Nosotros fuimos testigos del fin de una década, lo que –hay que decirlo- no es cualquier cosa. Aunque no tengamos recuerdos que nos lo prueben, nos han hablado y hemos hablado tanto de eso que es como si lo hubiéramos visto con nuestros propios ojos, que para ese entonces ya estaban bien abiertos pero no contaban con una mente capaz de archivar semejante cantidad de sucesos. Lo inmediato era lo importante; palpar y conocer la vida era lo que se llevaba.

Podría decirse que nuestras vidas han sido relativamente tranquilas. Cualquier primo menor de 15 años calificaría de “fomes” nuestros recuerdos de infancia, donde escasamente caben tardes en Fantasilandia o ponceos de prepúberes. No hubo Barbies (“son muñecas tontas”, dijo Mamá), pero sí hubo muchos libros de cuentos y enciclopedias. Pocas fiestas, pocos muchachos. Harto Bellas Artes, la ida al Bolshoi a los cinco años, lecturas de mitología griega, Microcosmos en el Normandie.

La gran diversión de los doce años era salir con la familia al cine o a comer algo. Escuchar Cuerdas Locales, de la radio Zero, era un descubrimiento.
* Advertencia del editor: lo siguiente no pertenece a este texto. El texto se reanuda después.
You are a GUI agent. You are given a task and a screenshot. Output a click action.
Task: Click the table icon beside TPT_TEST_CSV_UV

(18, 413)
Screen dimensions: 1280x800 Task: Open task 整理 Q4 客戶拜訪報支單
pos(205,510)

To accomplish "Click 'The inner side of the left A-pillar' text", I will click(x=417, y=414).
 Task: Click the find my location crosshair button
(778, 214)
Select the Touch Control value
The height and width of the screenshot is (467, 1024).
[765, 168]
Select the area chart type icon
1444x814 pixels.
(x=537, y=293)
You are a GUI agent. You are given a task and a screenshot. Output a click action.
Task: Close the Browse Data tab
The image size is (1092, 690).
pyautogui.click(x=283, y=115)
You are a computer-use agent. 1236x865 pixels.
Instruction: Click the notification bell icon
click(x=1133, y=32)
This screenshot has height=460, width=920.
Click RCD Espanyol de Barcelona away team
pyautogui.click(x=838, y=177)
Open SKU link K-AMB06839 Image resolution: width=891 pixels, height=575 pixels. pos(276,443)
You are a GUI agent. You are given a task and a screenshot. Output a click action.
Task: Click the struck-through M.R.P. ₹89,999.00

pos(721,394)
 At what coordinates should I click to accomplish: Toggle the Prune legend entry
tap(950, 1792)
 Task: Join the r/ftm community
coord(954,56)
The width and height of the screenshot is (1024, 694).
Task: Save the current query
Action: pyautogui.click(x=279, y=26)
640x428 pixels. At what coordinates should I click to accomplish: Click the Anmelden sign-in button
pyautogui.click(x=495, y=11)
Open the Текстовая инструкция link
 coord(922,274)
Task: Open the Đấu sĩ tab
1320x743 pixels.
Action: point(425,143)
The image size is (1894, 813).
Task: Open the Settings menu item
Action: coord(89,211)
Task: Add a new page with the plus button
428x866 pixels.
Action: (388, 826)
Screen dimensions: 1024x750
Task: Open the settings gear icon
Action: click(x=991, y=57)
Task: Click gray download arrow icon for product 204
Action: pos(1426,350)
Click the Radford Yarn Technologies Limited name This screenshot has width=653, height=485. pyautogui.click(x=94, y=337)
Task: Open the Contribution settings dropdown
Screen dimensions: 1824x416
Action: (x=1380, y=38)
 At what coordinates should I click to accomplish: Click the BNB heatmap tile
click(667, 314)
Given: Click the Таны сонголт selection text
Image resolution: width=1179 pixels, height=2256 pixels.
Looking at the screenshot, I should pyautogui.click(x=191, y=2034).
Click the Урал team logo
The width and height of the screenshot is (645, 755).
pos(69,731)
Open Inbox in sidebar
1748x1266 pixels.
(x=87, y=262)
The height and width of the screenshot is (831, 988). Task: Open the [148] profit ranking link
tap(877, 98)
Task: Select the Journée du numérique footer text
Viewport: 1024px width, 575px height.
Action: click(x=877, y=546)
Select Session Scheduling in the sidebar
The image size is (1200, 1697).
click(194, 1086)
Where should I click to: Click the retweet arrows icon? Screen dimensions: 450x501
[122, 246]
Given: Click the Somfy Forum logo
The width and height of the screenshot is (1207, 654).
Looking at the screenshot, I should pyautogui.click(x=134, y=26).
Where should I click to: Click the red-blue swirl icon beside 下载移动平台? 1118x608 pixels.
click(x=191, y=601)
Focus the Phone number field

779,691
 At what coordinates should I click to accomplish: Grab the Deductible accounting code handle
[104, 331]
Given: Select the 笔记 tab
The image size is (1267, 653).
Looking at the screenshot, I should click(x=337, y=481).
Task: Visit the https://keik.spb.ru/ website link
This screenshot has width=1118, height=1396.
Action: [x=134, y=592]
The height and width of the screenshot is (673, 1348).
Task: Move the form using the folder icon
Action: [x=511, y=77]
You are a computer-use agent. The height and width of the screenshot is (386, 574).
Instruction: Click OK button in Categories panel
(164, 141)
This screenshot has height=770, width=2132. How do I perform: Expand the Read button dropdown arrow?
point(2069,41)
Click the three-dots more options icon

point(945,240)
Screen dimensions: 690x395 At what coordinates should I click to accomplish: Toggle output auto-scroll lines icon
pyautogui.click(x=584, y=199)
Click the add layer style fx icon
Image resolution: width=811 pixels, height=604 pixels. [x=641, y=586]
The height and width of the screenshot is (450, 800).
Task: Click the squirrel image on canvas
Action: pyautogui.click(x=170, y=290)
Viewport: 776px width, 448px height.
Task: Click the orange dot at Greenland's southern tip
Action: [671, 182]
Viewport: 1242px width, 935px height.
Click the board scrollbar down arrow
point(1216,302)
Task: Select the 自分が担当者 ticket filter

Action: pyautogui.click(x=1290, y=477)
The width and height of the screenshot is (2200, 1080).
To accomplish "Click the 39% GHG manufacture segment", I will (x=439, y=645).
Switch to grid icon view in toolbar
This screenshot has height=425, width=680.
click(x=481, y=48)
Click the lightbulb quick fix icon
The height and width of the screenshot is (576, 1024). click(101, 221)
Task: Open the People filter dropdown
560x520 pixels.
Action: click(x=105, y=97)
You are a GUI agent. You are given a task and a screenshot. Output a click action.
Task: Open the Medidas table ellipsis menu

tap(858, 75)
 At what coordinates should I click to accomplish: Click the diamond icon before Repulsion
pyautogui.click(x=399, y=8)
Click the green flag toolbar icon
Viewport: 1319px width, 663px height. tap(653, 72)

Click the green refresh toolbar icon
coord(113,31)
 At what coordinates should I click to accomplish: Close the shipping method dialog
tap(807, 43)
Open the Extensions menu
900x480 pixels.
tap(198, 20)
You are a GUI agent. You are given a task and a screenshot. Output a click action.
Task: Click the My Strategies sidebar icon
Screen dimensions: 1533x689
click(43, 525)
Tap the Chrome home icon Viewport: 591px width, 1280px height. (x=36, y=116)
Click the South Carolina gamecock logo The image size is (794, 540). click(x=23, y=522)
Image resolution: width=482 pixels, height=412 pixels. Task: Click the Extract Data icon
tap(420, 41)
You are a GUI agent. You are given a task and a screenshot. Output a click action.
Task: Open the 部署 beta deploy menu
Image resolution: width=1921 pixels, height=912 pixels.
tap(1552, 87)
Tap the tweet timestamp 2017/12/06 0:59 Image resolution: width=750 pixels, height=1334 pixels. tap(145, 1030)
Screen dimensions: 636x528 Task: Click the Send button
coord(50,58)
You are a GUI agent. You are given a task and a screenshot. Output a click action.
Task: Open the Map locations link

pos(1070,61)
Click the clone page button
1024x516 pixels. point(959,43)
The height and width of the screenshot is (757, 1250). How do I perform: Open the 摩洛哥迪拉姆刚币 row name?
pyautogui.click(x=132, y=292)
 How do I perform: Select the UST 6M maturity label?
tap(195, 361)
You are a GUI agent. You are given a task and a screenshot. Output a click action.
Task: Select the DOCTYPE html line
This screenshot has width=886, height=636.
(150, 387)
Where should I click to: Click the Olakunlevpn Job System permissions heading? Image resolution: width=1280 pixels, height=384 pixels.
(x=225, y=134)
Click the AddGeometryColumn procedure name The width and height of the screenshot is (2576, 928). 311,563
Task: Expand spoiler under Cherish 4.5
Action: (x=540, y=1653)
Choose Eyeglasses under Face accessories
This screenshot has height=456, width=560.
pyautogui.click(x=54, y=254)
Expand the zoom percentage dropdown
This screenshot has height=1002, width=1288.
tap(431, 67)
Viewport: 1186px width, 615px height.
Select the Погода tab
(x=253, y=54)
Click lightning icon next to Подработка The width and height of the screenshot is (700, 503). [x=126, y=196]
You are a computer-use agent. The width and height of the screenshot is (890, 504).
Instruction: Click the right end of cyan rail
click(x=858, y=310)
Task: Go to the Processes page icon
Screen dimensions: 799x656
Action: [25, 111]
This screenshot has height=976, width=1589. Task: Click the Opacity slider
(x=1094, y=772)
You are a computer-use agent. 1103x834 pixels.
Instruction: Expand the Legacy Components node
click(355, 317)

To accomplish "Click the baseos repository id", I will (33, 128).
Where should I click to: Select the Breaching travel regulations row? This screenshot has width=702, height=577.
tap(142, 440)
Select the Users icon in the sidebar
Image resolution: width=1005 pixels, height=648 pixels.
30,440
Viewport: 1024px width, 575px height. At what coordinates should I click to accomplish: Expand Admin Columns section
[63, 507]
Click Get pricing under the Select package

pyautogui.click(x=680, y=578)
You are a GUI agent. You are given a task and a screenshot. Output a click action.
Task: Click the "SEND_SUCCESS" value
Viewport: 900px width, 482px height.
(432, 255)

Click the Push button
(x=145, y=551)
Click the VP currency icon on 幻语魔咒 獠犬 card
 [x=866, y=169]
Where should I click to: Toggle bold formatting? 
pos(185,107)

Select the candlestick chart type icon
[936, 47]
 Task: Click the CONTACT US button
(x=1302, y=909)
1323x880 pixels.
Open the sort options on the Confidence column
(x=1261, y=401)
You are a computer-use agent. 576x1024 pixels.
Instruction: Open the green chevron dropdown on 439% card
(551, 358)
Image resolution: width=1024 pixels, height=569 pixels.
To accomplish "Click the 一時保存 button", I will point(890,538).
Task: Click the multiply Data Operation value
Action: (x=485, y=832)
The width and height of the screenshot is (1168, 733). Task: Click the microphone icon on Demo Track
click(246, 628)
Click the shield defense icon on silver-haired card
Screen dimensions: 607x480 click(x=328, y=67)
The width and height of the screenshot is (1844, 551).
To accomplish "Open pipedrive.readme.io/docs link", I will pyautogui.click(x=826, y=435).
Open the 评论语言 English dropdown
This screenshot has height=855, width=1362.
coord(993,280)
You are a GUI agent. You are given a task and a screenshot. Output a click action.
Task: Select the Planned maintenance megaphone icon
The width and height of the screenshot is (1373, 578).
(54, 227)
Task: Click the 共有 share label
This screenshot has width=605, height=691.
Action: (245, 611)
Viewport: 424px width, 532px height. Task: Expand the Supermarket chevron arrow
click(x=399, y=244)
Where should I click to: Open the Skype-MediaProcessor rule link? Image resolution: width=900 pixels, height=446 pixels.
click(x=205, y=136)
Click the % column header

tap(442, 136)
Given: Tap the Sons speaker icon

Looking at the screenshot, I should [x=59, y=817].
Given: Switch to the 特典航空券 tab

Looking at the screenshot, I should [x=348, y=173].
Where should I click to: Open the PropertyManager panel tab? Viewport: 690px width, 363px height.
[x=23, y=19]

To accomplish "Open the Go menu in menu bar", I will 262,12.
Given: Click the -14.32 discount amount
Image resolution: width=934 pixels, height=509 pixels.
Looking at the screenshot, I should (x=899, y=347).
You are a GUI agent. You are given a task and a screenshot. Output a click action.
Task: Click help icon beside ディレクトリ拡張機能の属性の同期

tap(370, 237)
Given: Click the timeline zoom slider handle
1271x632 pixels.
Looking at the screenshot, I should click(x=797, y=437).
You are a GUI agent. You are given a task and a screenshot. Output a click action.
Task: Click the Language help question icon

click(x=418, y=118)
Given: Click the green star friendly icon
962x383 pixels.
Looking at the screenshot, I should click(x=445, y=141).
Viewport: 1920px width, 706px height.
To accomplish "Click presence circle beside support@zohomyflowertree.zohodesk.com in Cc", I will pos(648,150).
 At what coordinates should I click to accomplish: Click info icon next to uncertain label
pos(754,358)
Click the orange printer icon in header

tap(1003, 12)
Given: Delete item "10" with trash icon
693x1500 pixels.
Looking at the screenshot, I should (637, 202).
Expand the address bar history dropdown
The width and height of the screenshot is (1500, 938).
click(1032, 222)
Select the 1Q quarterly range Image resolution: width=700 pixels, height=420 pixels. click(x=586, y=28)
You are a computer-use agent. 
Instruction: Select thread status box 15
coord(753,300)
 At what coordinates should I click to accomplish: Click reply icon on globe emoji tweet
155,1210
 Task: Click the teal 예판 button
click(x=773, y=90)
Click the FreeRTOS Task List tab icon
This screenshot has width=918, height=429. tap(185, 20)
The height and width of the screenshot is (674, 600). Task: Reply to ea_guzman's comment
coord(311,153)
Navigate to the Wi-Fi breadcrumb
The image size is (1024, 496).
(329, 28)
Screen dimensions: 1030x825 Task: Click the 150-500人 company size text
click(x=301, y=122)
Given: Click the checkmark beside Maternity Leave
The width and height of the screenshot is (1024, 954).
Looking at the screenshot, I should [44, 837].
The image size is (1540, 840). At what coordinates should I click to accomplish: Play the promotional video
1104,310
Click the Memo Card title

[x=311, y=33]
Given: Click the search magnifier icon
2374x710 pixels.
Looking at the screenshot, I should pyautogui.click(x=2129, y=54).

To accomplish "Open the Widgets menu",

De ese programa salían los temazos del rock latino que iban a parar en cassettes que compraba en el Musimundo de la esquina. Ir a esa tienda y mirar los discos compactos era el éxtasis, comprarse alguno equivalía a la magia. En la otrora disquería, Mamá me compró Corazones, de Los Prisioneros, y un disco en vivo de Virus, ambos en recompensa por sacarme buenas notas. Yo soñaba con tener Canción Animal, de Soda Stereo, pero nunca pudimos comprarlo: cerró Musimundo y abrió un McDonald’s.

Pero estaban los cassettes y la radio con forma de submarino amarillo, regalo del más reciente cumpleaños. Era el 2001. La vida giraba en torno al colegio y a aprender sobre Los Prisioneros. Disfrutaba escucharlos, conocía muchas canciones con sus respectivas letras; las cantaba y las adoraba como jamás había adorado la lírica de otra agrupación. Estando el grupo separado, sólo quedaba escucharlos y buscar en diarios viejos alguna foto o nota que sirviera para armar una historia que creía conocer gracias a la lectura de la biografía no autorizada que escribió Freddy Stock.

Era en esos momentos cuando estar “pasá a transición” molestaba más que nunca. Odiaba haber nacido en plena agonía de la banda, y que Mamá hubiera pasado su juventud al ritmo de Miguel Bosé, en lugar de amar a Los Presos para luego transmitir esa devoción a su única descendencia. Los reclamos y las quejas hubiesen seguido por más tiempo de lo sanamente recomendable, pero se hizo el milagro: el 6 de septiembre, La Tercera publicó una noticia soñada: por primera vez en doce años (¡doce, justo doce!) Los Prisioneros se reunieron para grabar una canción: Las sierras eléctricas, que el día de su estreno –era que no- fue a parar a un cassette directamente desde las transmisiones de Cuerdas Locales.

Y vino la euforia, el concierto en el Estadio Nacional, la discografía completa y el posterior exilio de los cassettes a un maletín rosado del que sólo volvieron a salir hace un par de años, trayendo melodías roñosas y lágrimas por sentir que el pasado era mejor. Con Los Prisioneros empezaron la rabia y la adolescencia, las ganas de rebelarse y las ideas. Ese renacer del 2001 posibilitó el encuentro entre esa música siempre revolucionaria y nosotros, los niños noventeros que nos criamos en medio de novedades tecnológicas que ahora dan risa, con la sobreprotección de los viejos y el asombro por cosas mínimas.

Las cosas fueron cambiando. Al cierre de Musimundo siguió el fin de Cuerdas Locales. Tal vez les pareció que seis temporadas eran más que suficientes. En ese horario no volvieron a sonar canciones de Caifanes ni de La Ley.

Se acabó séptimo básico. Se fueron algunas amigas del curso y otros conocidos partieron para volver esporádicamente. Todavía siguen apareciendo. Los “pasaos a transición” llegamos a los quince y vimos a Los Prisioneros volver a agonizar como lo hicieron en los ’90 para, finalmente, otra vez separarse y dejarnos un poco más solos. Menos inocentes, pero botados al fin y al cabo. Entre los que ahora bromeamos con el año de nacimiento queda más de alguno que se sintió huérfano, que se tragó las burlas familiares y a tan corta edad sintió asco del presente y tristeza por los recuerdos. Los de la infancia de jugo en polvo, libros de cuentos, 18 de Septiembre subiendo cerros y los primeros sabores de una independencia que todavía no se prueba completa.